The move to delist Circle should just be seen as a measure to better liquidity and capital effectiveness on part of Binance, the largest crypto exchange in the world by trade volumes, said Punit Agarwal, Founder and CEO, KoinX.

However, Mahin Gupta, Founder of Liminal, thinks of it as a competitive move. “The USDC getting delisted is simply a business move by competitors, e.g. Binance, to promote its native stablecoins BUSD. Recently, Binance delisted various non-prominent coins like USDC, TUSD, etc. This move will help Binance promote its stablecoin. It will also help in concentrating more liquidity in one order book against several stablecoin trading pads. In addition, the stablecoin treasury is a yield-generating asset that adds to the revenue, so it is in the best interest of Binance to promote their stablecoins,” he said.

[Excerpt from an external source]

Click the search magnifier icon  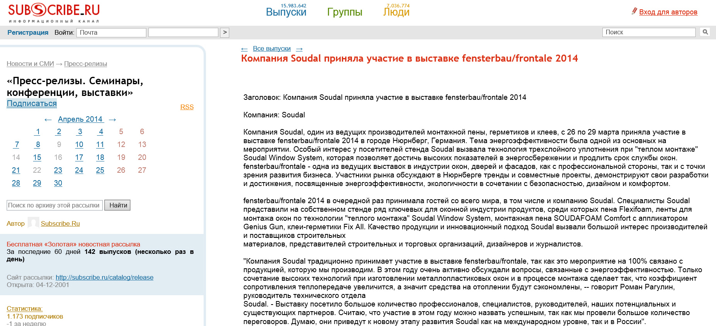coord(705,32)
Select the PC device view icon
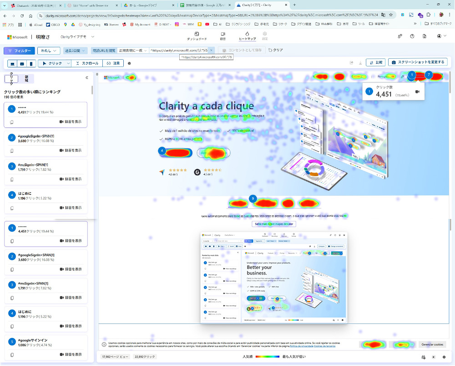 click(x=12, y=64)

It augurs well for Binance, the issuer of the third largest stablecoin BUSD, which has a market cap of $20 billion. By effectively restricting USDC, whose market cap has now dropped to $49 billion on its platform, the only major competitor is Tether, whose current market cap is $67 billion.

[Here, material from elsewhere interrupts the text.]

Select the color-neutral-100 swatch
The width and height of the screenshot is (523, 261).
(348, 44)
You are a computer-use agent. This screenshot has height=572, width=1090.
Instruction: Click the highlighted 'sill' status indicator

But Agrawal thinks this move might turn out to be good for Circle as well.

“There are a lot of myths regarding the USDC delisting. Major exchanges announced that the existing USDC, USDP & TUSD balances in user accounts will be automatically converted to BUSD. Any new deposits of USDC, USDP & TUSD will also be converted into BUSD in the future. The change was meant to improve liquidity and capital efficiency. To be clear, major exchanges are not delisting USDC, only spot and future pairs are stopped.”

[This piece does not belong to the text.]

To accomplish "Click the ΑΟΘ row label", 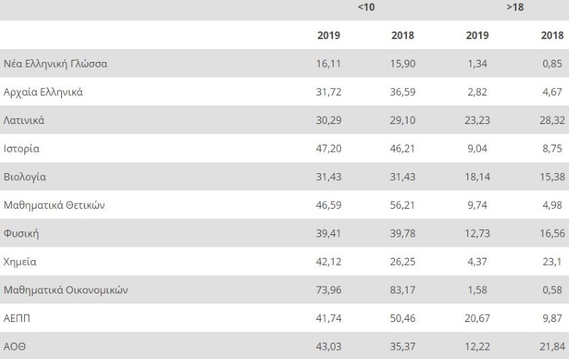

“Removing most of the stablecoin pairs simplifies the task of market makers and minimizes liquidity fragmentation. It also makes the user experience better as users no longer need to convert their USDC into BUSD or USDT each time they want to margin trade perps on the exchanges. Due to the restricted liquidity of BUSD outside major exchanges, customers have to convert the BUSD into USDC in order to use it in the other exchanges. This is advantageous for USDC as well,” he continued.

The largest stablecoin by market capitalization, Tether, is also under serious pressure. For long, Tether has claimed it is completely backed by US dollar, reinforcing some sense of calm into investors rattled by algo-stablecoins like TerraUSD. Such coins have no physical funds backing them.

Now, Tether will be required to produce documents to establish its USDT reserves, including account statements of banks and other institutions linked to its funds. According to CEO, Giottus Crypto Platform, “When glancing over the stablecoin segment in cryptocurrency, ignoring Tether (USDT) is impossible. Initially, it was promised that every Tether would be back 1-to-1 by traditional currency. That changed in 2019, when the company rephrased it to “100% backed by our reserves, including traditional currency.” Moreover, there is a mention of “including assets and receivables from loans made by Tether to third parties and affiliate entities”.

“That latter half stirred much controversy, as there has been wild speculation as to how the same people run Bitfinex and Tether. Making matters worse, Tether’s lawyers admitted in late 2019 that every Tether was only 74% backed. The company eventually settled a court case with the New York state. Moreover, the attorney general’s office concluded Tether has “no reserves to back the stable coins in circulation for periods of time”,” he noted.

However, he signed off noting that all these developments in the US crypto regulation space are at a nascent stage, and more details will be needed.